Pues bien, como me compré entonces ese discurso y no sé de arte como no sé de literatura, y tampoco soy capaz de clasificar el género de esa parodia ridiculizante con la que un “macho escribidor” expone sus más íntimos recelos con la vida; diré entonces que no me gustó.
Pese a su constante protesta a lo largo de biliosas palabras sobre la mediocridad de su “injusto” entorno, paradójicamente su relato me resultó mediocre, insulso, aburrido y cansado… digo, hasta la ciencia ficción le ofrece un descanso a la mente en medio de los distintos estímulos del texto para asimilar cada escena.
Empero, en el citado cuento cada uno de los párrafos se convirtió en una queja agresiva de su paso por el centro universitario y, debo aclarar que soy afortunada al no poder identificar a los personajes que parodia a lo largo de tanta descripción soez y ordinaria de su verdad, porque probablemente no hubiera podido terminarlo… disculpen, la verdad es que aún sin precisar los detalles de la historia real, tampoco lo terminé.
Parafraseando a Juan Murillo: es demasiado chabacano para ser divertido o para llamarse literatura (http://redcultura.com/blogs/index.php?blog=22&title=la_rebelion_de_las_avispas_carlos_morale&more=1&c=1&tb=1&pb=1).
En fin, se preguntarán ¿por qué lo leí? Pues bien, resultó ser el ganador del Premio Nacional de Novela, otorgado por nuestro Ministerio de Cultura o lo que queda de él.
Verán, sentí casi un deber cívico. Sin embargo, al encontrarme a la mitad del texto me sobrecogió el terror de pensar que en una de esas ocurrencias gubernamentales, el Ministerio de Educación lo convierta en lectura obligatoria para nuestros niños, so pretexto de darle el mismo trato que a los grandes escritores costarricenses.

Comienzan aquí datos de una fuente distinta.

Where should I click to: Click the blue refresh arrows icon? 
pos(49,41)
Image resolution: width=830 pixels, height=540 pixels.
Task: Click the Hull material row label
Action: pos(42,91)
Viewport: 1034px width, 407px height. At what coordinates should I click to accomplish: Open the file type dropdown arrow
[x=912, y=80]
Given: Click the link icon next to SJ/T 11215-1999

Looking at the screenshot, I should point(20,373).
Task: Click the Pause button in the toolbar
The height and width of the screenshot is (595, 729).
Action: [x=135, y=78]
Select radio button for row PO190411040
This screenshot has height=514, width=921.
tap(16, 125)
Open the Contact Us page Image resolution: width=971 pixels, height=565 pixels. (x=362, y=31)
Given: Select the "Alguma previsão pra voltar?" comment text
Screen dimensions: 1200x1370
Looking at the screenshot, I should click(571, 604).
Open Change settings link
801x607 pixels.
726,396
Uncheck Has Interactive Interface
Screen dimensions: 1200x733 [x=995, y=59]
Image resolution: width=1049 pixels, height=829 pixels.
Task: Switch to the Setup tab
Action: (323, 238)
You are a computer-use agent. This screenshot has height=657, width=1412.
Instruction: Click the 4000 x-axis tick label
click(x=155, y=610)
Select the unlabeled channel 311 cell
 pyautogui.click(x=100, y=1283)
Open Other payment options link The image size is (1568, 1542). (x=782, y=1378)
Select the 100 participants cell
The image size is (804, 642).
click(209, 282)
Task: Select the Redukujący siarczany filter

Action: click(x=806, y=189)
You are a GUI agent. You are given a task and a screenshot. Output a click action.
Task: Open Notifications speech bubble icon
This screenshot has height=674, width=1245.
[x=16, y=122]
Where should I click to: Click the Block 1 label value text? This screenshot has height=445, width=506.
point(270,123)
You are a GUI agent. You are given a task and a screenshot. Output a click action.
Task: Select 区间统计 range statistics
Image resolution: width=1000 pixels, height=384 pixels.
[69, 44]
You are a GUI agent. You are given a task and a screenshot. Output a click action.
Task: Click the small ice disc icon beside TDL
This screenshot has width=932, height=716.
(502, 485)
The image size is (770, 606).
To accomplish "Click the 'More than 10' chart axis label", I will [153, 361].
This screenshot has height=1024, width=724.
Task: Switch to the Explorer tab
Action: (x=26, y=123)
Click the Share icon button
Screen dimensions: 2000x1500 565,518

Es difícil juzgar el texto sin entender cómo o por qué fue premiado, y quizás me dirá su autor que soy una hermafrodita trilingüe pseudoneoliberal que estudié en una soda cerca de la línea del tren y por eso es mi limitado saber lo que no me permite siquiera aproximarme a su sapiencia satírica.
Pero, como lo importante no es como me etiquete o me estereotipe con los prejuicios que aún dejó en el vulgo a falta de haber podido encajarles a sus personajes, haré algo más honroso.
Para no contravenir las buenas costumbres, que hoy CANARA defiende o cuestiona (porque aún no entiendo su transitable posición), en relación con los derechos de autor cuya sentencia mutista nos “acosa”, le donaré el libro a aquella persona cuya intolerancia y morbo sustente su hábito por la lectura y guste premiarlo dedicándole el tiempo para terminarlo.
Solo debe dejarme sus datos en la recepción del Semanario, para hacérselo llegar.